Extract:
○ ○ ○
Pair plots: Display pairwise relationships between multiple variables in a grid of scatter plots. They are useful for quickly identifying patterns and correlations.

Violin plots: Combine a box plot and kernel density plot to display the distribution of a variable across different categories or groups.

Pie charts: Represent the proportion or percentage of different categories within a variable. They are useful for displaying relative frequencies.

Area plots: Display the cumulative contribution of different variables or categories over a continuous sequence.

# Line Plot

In [None]:
import matplotlib.pyplot as plt

# Create data
x = [1, 2, 3, 4, 5]
y = [2, 4, 6, 8, 10]

# Create a line plot
plt.plot(x, y)
plt.title("Line Plot")
○ ○ ○
Dataset extract:

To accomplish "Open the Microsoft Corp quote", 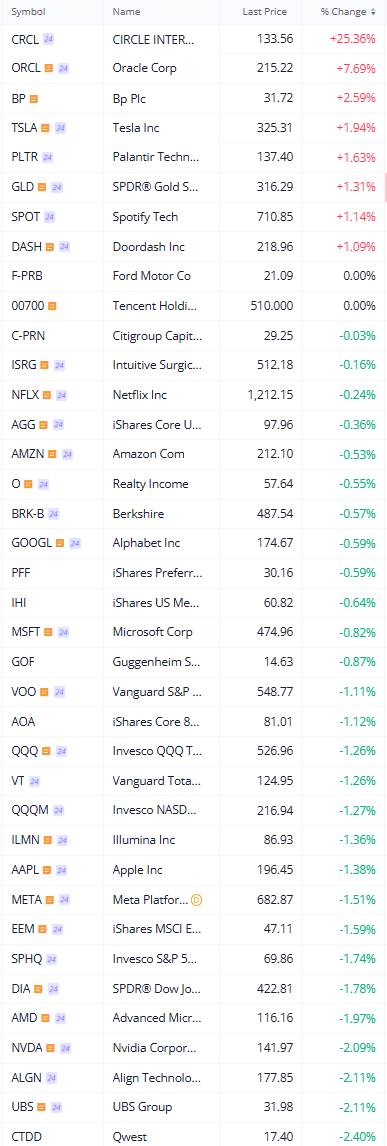I will (194, 632).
○ ○ ○
Can you print the notes on plot types above again in full, with every word and line unchanged?

Worked solution:
Pair plots: Display pairwise relationships between multiple variables in a grid of scatter plots. They are useful for quickly identifying patterns and correlations.

Violin plots: Combine a box plot and kernel density plot to display the distribution of a variable across different categories or groups.

Pie charts: Represent the proportion or percentage of different categories within a variable. They are useful for displaying relative frequencies.

Area plots: Display the cumulative contribution of different variables or categories over a continuous sequence.

# Line Plot

In [None]:
import matplotlib.pyplot as plt

# Create data
x = [1, 2, 3, 4, 5]
y = [2, 4, 6, 8, 10]

# Create a line plot
plt.plot(x, y)
plt.title("Line Plot")